** START Dataset entries **
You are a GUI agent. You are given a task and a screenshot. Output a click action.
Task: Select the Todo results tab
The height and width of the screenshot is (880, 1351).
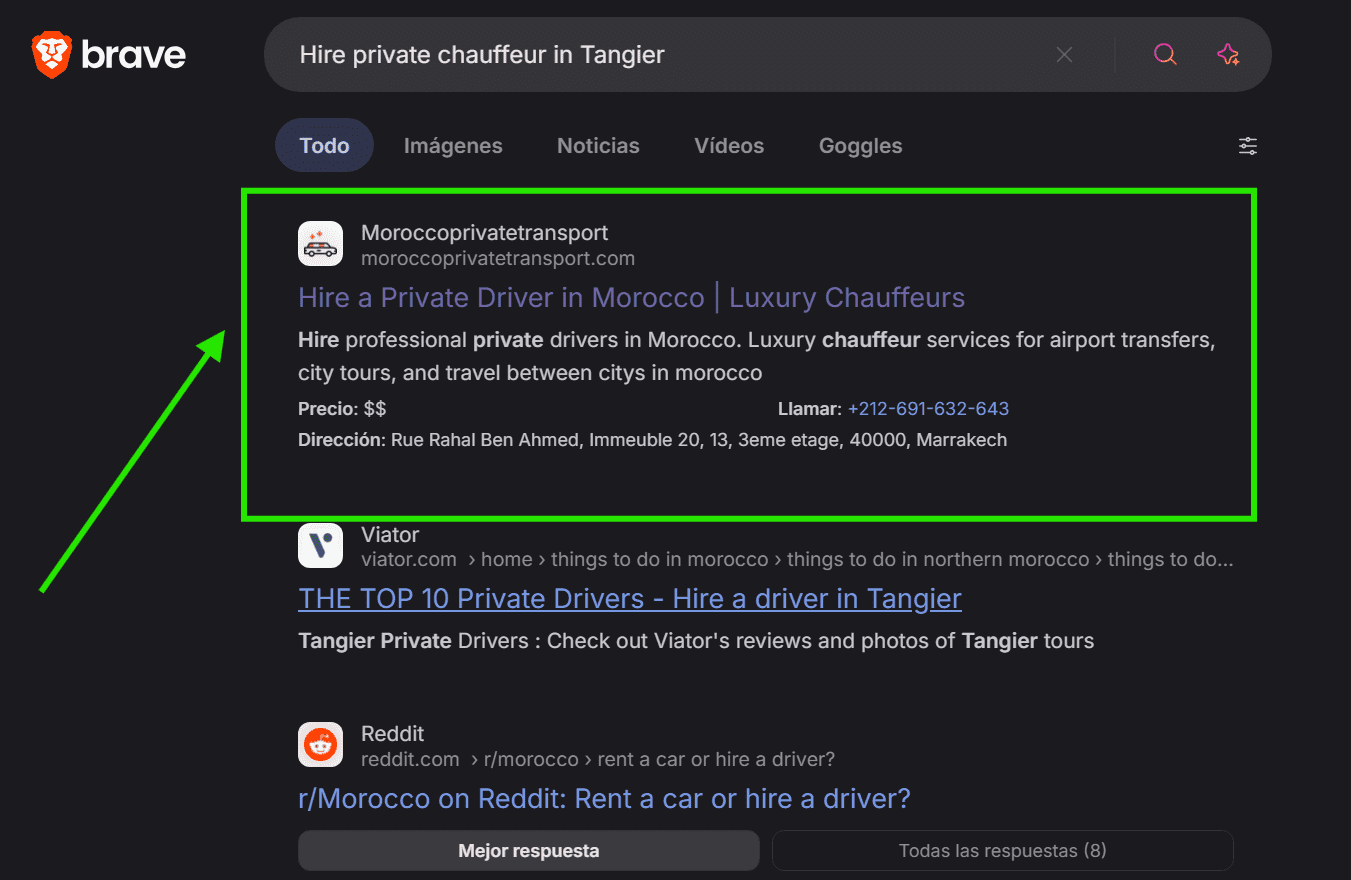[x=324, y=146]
** END Dataset entries **
** START Dataset entries **
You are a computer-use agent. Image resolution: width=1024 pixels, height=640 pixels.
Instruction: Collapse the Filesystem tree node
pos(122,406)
** END Dataset entries **
Find each line in the data above that contains the string "width" and copy those lines out in full. Treat uppercase and lowercase as different.

Exercise response:
The height and width of the screenshot is (880, 1351).
You are a computer-use agent. Image resolution: width=1024 pixels, height=640 pixels.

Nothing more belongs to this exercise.